MATERIALS PROVIDED:
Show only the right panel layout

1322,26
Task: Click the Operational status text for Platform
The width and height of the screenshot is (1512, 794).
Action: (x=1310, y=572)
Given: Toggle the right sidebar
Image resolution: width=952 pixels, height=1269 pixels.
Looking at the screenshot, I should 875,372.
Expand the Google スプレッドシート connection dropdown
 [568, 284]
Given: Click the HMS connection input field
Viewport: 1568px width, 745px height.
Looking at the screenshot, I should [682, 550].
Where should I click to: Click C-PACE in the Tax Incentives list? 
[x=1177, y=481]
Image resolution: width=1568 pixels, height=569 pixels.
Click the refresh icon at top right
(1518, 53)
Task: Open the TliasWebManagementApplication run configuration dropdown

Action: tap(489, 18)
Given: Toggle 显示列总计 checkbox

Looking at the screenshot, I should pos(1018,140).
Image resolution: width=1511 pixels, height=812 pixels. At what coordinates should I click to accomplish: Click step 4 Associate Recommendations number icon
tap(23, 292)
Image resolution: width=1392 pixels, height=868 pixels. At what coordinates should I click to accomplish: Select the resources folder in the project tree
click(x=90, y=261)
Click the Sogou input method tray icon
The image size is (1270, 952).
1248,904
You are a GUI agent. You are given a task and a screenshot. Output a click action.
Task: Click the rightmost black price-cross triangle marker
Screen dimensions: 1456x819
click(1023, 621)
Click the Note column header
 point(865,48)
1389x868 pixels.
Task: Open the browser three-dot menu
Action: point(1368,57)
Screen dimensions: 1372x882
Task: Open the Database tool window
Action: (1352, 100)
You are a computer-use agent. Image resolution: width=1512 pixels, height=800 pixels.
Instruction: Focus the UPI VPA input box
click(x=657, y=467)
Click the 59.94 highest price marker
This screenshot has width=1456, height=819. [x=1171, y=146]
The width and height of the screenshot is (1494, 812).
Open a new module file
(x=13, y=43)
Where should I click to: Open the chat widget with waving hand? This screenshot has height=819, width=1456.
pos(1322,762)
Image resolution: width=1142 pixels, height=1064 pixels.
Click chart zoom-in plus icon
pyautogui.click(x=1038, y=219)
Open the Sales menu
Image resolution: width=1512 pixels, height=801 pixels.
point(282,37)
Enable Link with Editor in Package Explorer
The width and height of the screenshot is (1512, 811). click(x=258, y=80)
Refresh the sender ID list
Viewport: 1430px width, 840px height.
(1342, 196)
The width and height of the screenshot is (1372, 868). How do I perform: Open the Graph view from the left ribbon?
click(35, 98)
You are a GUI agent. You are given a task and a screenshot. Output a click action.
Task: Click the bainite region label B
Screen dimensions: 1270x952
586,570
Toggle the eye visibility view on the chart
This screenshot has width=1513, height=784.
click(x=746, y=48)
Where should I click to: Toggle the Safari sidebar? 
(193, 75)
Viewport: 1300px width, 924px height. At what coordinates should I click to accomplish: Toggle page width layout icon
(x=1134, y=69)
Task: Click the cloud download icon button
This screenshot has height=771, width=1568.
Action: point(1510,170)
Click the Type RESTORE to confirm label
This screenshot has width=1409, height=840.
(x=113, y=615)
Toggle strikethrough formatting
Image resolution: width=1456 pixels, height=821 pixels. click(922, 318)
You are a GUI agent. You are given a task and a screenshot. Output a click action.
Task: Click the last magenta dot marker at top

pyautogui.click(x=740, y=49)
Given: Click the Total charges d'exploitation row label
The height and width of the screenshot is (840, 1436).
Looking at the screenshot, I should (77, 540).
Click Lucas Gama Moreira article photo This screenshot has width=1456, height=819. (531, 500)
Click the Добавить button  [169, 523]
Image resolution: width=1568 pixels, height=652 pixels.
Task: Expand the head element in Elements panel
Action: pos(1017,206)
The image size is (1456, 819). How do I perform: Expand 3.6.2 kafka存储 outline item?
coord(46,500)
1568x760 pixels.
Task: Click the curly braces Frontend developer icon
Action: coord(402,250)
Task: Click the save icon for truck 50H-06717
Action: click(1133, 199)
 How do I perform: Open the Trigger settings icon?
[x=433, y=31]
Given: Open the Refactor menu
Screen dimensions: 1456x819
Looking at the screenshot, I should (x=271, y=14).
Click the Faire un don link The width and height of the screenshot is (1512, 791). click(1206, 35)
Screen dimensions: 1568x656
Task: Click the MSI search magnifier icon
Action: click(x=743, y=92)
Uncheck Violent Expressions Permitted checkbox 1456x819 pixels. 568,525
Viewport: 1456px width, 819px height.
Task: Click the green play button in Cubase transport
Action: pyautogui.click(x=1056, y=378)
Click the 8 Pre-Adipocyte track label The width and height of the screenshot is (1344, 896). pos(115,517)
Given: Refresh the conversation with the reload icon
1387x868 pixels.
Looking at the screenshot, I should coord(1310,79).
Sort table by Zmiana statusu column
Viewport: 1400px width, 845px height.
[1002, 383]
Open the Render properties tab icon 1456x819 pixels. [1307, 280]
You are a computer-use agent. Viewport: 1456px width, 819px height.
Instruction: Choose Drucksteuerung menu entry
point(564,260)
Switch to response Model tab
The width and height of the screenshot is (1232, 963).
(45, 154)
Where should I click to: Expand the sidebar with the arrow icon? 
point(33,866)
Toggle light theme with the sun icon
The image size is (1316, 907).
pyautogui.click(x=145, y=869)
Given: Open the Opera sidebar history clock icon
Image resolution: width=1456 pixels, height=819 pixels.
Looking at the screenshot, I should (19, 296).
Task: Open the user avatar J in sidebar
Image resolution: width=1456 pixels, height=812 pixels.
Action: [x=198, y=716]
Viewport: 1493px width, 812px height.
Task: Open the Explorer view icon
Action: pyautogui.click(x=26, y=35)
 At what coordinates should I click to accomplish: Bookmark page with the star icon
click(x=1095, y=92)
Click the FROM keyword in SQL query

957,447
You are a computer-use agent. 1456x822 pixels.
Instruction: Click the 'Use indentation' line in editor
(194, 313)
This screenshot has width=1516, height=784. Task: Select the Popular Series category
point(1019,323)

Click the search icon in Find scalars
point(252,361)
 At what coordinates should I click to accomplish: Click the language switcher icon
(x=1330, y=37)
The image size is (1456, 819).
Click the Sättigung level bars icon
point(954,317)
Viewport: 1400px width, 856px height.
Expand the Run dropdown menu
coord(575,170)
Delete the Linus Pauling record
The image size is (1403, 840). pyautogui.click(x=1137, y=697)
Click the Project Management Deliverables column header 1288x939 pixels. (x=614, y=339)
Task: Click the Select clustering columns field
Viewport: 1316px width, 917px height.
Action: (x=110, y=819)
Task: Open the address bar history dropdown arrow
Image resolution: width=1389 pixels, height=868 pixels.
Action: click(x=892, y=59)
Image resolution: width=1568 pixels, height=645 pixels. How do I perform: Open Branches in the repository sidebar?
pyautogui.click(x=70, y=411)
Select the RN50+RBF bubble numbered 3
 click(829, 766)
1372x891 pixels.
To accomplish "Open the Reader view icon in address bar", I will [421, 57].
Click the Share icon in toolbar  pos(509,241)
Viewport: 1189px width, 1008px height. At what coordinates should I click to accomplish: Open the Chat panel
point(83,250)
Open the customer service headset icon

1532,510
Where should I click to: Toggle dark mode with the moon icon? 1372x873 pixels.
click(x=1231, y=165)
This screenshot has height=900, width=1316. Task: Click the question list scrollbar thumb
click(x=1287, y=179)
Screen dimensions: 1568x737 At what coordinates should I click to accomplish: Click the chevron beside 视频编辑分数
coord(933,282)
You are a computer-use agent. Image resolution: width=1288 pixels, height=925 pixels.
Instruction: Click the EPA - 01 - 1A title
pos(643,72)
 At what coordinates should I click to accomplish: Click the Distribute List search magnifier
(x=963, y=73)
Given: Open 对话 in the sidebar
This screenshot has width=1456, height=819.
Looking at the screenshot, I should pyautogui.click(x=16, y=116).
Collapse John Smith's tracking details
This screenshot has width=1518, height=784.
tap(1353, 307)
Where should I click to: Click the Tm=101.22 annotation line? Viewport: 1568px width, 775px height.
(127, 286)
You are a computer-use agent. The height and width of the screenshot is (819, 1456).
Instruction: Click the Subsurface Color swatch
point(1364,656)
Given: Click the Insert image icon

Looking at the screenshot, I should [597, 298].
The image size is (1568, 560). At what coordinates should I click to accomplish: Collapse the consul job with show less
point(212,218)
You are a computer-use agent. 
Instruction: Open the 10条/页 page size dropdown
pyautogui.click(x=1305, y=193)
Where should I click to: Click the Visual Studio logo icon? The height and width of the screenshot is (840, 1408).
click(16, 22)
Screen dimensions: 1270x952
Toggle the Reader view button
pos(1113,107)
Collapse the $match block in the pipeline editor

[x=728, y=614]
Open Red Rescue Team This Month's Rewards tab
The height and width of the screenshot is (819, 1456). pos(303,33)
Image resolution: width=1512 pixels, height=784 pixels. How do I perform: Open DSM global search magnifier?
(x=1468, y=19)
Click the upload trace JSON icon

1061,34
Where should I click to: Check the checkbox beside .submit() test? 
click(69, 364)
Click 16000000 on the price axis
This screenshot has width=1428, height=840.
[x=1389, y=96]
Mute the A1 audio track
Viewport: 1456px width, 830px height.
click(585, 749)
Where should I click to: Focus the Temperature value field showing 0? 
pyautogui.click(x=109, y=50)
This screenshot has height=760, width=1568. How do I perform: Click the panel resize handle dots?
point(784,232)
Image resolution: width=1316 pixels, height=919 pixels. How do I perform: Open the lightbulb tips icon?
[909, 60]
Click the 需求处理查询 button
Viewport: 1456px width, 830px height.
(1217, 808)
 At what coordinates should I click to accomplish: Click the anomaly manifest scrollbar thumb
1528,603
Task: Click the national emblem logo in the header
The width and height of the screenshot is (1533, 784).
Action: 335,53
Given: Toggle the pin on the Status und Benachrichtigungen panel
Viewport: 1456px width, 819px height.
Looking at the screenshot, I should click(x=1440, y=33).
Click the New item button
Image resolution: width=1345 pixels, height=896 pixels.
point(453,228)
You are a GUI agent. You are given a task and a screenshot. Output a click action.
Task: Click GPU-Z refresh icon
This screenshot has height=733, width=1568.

DESCRIPTION OF THE TASK: The first line of the records begins the span, and the line containing "Task: Click the rightmost" ends it. Reproduce that span exactly, both ends included.

REPLY:
Show only the right panel layout

1322,26
Task: Click the Operational status text for Platform
The width and height of the screenshot is (1512, 794).
Action: (x=1310, y=572)
Given: Toggle the right sidebar
Image resolution: width=952 pixels, height=1269 pixels.
Looking at the screenshot, I should 875,372.
Expand the Google スプレッドシート connection dropdown
 [568, 284]
Given: Click the HMS connection input field
Viewport: 1568px width, 745px height.
Looking at the screenshot, I should [682, 550].
Where should I click to: Click C-PACE in the Tax Incentives list? 
[x=1177, y=481]
Image resolution: width=1568 pixels, height=569 pixels.
Click the refresh icon at top right
(1518, 53)
Task: Open the TliasWebManagementApplication run configuration dropdown

Action: tap(489, 18)
Given: Toggle 显示列总计 checkbox

Looking at the screenshot, I should pos(1018,140).
Image resolution: width=1511 pixels, height=812 pixels. At what coordinates should I click to accomplish: Click step 4 Associate Recommendations number icon
tap(23, 292)
Image resolution: width=1392 pixels, height=868 pixels. At what coordinates should I click to accomplish: Select the resources folder in the project tree
click(x=90, y=261)
Click the Sogou input method tray icon
The image size is (1270, 952).
1248,904
You are a GUI agent. You are given a task and a screenshot. Output a click action.
Task: Click the rightmost black price-cross triangle marker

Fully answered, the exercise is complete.